_TASK TO CARRY OUT_
Return in full every line of the records below that contains the word "Enable". Only matches with the same capitalization count.

** start MATERIAL SHOWN **

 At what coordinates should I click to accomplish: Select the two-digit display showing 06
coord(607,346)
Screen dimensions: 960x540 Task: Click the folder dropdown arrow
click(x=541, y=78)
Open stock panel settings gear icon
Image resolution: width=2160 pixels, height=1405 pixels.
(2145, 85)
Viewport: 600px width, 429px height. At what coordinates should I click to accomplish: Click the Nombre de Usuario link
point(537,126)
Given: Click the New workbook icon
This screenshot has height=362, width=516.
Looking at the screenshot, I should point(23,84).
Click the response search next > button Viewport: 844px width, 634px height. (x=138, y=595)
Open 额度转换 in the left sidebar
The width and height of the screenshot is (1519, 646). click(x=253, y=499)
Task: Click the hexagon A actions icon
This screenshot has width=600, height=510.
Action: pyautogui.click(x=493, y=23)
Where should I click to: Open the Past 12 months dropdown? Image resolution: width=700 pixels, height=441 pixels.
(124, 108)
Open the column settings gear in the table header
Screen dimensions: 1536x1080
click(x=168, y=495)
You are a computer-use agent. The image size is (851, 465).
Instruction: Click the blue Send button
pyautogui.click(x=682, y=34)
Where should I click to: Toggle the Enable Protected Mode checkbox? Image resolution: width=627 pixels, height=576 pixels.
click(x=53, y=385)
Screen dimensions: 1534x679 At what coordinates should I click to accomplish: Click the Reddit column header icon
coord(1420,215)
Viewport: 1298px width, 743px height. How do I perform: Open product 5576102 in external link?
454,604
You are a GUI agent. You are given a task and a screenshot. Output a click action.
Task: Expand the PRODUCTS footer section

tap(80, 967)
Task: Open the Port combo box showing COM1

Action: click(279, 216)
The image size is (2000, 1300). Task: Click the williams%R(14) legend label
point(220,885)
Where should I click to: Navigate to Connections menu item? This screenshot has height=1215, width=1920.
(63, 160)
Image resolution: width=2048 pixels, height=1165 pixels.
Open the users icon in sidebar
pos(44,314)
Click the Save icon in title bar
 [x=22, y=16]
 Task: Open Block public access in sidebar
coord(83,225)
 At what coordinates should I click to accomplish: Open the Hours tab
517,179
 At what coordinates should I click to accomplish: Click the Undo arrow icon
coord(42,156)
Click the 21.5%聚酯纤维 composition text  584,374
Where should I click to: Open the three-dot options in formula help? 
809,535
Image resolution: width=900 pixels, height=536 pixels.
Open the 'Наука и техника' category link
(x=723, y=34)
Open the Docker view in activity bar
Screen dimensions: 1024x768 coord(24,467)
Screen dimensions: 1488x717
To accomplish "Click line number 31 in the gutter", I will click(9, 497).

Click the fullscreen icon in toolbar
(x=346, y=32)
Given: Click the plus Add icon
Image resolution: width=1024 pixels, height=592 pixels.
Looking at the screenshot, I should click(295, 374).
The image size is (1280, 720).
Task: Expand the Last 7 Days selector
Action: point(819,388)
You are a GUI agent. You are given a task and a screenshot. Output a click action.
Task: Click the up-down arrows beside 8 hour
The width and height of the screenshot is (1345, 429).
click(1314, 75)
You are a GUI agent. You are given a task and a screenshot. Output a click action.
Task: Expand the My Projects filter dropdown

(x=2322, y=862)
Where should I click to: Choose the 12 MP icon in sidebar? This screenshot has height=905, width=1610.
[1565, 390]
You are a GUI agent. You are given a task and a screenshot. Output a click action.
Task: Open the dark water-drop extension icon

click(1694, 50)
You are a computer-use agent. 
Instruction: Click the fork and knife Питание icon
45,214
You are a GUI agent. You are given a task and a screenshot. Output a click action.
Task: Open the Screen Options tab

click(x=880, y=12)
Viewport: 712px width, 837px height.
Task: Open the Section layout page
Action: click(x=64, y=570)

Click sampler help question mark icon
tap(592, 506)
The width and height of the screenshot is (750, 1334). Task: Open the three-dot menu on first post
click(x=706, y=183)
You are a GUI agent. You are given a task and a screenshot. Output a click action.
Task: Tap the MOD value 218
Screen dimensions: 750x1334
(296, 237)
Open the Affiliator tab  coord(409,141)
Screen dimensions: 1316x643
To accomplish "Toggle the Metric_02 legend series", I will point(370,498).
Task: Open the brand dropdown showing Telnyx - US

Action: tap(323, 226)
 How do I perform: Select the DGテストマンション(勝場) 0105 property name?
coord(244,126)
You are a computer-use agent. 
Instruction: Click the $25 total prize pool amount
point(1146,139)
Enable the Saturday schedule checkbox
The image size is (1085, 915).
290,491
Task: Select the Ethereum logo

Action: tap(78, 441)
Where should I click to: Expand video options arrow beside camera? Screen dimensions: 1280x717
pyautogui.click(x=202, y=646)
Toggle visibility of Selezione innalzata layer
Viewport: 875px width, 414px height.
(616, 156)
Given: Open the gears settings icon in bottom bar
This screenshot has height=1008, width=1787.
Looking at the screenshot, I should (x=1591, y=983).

** end MATERIAL SHOWN **

_THE ANSWER_
Where should I click to: Toggle the Enable Protected Mode checkbox? Image resolution: width=627 pixels, height=576 pixels.
Enable the Saturday schedule checkbox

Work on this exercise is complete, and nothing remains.